**EXTRACT TO READ**.

■ ■ ■

- Venue: World Games Plaza, Akita, Japan
- Date: 17–19 August 2001
- Competitors: 18 from 6 nations

Medalists
- 1st place, gold medalist(s):  / Stefano Bruno Fabio Dutto Paolo Lerda / Italy
- 2nd place, silver medalist(s):  / José Luis Delgado José Joaquín Romero Antonio López / Spain
- 3rd place, bronze medalist(s):  / André Lozano Michel Van Campenhout Claudy Weibel / Belgium

= Boules sports at the 2001 World Games – Men's pétanque triples =

The men's pétanque triples event in boules sports at the 2001 World Games took place from 17 to 19 August 2001 at the World Games Plaza in Akita, Japan.

■ ■ ■

**DATA SUPPLIED**.
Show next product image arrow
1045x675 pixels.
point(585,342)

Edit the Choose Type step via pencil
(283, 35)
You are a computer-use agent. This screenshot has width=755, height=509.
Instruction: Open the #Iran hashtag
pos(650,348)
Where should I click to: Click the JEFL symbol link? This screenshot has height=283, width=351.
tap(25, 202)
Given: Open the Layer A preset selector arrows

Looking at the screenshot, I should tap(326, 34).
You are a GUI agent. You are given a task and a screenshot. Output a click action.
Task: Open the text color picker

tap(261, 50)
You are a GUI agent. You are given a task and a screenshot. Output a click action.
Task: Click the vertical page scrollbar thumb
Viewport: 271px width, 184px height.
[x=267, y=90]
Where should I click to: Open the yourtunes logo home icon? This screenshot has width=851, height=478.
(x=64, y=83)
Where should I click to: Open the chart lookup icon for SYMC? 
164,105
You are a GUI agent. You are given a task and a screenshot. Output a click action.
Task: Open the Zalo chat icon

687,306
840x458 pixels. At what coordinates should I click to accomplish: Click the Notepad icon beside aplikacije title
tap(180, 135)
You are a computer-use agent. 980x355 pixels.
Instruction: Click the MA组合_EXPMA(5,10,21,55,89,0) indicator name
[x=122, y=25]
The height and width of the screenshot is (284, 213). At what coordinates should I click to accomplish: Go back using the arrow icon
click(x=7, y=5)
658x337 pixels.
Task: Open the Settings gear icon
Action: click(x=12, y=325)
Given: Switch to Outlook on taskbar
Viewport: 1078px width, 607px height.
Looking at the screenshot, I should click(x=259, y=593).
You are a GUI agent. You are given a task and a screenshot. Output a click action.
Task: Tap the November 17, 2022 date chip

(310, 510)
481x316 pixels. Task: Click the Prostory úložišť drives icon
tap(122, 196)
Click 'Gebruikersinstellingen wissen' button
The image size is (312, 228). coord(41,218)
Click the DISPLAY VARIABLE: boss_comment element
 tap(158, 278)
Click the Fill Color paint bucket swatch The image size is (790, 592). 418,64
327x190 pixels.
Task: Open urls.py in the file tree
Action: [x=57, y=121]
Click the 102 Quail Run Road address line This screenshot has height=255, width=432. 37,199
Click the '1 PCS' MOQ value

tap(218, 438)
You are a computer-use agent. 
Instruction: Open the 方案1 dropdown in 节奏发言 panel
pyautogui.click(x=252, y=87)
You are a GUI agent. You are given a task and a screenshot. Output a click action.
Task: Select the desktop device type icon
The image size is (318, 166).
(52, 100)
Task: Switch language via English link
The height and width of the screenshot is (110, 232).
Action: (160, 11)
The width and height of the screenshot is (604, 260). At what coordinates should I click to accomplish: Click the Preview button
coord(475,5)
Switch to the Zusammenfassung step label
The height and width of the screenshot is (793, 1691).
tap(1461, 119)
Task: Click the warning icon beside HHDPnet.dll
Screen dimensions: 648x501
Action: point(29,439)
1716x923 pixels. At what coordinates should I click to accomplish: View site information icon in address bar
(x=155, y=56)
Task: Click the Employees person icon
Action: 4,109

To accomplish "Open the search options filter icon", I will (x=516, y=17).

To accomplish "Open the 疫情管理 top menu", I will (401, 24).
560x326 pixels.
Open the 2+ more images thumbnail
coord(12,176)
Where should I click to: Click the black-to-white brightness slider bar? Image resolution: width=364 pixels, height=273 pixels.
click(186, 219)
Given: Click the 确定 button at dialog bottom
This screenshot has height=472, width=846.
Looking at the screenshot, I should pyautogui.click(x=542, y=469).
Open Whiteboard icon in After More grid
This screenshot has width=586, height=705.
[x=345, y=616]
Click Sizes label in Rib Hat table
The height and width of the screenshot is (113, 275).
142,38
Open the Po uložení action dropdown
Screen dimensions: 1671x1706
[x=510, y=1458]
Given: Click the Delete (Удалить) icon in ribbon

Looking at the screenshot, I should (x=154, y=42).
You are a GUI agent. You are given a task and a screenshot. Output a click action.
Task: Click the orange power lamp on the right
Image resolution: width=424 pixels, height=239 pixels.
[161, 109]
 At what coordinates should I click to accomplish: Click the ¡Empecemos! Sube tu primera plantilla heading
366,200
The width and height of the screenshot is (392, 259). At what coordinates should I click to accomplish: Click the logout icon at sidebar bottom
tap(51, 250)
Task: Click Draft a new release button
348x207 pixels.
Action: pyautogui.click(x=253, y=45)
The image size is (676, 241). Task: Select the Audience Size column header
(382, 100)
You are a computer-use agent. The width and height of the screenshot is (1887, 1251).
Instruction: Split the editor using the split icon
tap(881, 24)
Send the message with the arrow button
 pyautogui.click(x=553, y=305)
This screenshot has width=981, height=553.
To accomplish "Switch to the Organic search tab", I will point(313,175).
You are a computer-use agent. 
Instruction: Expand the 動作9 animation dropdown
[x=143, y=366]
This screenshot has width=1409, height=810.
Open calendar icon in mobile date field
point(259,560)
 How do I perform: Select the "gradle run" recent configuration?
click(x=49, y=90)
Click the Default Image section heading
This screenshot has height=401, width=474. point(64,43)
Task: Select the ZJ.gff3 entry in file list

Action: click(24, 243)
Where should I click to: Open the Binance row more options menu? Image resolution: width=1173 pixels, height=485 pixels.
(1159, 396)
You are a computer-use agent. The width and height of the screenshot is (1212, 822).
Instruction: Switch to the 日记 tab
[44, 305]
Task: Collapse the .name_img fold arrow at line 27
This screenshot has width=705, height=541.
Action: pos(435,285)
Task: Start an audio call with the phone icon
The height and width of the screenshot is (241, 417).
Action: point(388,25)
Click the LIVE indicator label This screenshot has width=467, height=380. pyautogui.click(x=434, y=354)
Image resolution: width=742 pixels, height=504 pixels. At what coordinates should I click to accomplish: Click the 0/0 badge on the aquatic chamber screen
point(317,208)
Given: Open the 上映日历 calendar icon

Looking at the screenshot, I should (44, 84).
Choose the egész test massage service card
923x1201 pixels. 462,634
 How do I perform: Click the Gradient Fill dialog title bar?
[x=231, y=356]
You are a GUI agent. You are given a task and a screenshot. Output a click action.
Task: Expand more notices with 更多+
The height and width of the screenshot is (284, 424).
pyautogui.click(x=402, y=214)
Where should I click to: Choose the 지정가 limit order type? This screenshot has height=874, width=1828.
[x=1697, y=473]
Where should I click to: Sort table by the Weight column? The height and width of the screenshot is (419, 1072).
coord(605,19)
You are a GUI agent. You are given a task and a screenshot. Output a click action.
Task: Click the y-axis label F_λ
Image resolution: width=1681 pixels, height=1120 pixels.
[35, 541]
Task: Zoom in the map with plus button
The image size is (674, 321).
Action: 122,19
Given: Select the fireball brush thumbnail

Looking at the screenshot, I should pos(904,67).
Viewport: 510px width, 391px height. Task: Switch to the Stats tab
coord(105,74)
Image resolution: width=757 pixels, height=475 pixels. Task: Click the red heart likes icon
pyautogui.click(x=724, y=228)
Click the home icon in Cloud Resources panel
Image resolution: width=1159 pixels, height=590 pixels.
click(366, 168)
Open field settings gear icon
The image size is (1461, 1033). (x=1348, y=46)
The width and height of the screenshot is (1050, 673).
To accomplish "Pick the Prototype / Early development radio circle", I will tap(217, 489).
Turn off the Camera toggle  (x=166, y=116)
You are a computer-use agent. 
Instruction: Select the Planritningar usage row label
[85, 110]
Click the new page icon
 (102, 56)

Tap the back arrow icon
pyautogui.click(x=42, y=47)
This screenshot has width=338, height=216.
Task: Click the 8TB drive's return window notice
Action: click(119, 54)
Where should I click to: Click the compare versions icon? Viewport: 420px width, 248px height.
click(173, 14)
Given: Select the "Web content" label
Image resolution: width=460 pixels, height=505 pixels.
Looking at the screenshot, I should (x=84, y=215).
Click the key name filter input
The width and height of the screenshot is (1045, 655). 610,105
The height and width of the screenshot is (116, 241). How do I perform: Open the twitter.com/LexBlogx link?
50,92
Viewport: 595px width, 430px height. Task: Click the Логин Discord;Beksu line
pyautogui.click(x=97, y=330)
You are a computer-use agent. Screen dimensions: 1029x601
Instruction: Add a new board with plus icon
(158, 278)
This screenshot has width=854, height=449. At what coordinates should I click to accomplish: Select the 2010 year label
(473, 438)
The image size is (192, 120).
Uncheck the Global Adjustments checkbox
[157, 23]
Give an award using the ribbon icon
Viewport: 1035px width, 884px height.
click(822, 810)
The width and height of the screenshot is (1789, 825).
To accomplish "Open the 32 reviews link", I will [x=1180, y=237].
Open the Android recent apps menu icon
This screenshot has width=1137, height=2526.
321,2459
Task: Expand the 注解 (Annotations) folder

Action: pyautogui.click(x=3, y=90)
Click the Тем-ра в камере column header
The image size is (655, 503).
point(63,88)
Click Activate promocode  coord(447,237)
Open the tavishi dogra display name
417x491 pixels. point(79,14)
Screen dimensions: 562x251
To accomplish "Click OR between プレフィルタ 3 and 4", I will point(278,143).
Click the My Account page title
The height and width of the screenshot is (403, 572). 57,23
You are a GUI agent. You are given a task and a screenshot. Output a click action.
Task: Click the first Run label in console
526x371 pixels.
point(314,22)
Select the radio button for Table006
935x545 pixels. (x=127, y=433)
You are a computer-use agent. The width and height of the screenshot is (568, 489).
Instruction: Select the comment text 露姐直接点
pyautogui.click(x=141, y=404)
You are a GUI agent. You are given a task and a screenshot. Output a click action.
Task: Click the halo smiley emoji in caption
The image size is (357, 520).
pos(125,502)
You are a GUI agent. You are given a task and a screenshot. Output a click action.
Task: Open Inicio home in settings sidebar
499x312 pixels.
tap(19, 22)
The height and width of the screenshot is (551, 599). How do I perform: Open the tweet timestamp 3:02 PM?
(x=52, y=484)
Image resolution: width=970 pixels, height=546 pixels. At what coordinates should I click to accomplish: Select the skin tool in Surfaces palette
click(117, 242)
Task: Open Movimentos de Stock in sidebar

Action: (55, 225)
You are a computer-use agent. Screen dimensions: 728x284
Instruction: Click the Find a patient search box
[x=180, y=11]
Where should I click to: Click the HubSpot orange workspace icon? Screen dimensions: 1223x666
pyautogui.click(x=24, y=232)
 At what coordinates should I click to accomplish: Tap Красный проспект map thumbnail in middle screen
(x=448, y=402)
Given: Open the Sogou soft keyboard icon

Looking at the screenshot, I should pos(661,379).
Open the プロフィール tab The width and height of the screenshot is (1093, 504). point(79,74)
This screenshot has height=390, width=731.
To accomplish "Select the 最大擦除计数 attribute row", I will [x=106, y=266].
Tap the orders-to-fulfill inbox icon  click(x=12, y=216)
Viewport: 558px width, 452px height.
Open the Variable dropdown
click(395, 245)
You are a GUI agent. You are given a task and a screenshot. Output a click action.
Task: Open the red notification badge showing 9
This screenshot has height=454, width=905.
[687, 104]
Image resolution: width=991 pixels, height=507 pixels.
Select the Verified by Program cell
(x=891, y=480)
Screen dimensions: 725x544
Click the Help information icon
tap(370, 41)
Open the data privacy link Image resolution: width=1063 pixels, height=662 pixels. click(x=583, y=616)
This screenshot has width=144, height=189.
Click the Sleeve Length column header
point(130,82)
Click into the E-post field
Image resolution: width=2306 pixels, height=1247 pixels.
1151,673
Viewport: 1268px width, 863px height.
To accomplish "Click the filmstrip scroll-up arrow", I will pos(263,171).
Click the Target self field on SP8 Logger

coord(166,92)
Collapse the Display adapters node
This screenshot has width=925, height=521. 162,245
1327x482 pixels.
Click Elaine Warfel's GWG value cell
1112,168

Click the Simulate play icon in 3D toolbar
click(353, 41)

■ ■ ■

**LIST OF TASKS**.
A - Quote from the pétanque triples text word for word, beginning at the words that contain "The men's pétanque" and stopping after "in Akita, Japan.".
B - Summarize the pétanque triples text in two sentences.

**THE REPLIES**.
A -
The men's pétanque triples event in boules sports at the 2001 World Games took place from 17 to 19 August 2001 at the World Games Plaza in Akita, Japan.

B - The men's pétanque triples event at the 2001 World Games was held from 17 to 19 August 2001 at the World Games Plaza in Akita, Japan, with 18 competitors from 6 nations. Italy won gold, Spain took silver, and Belgium earned bronze.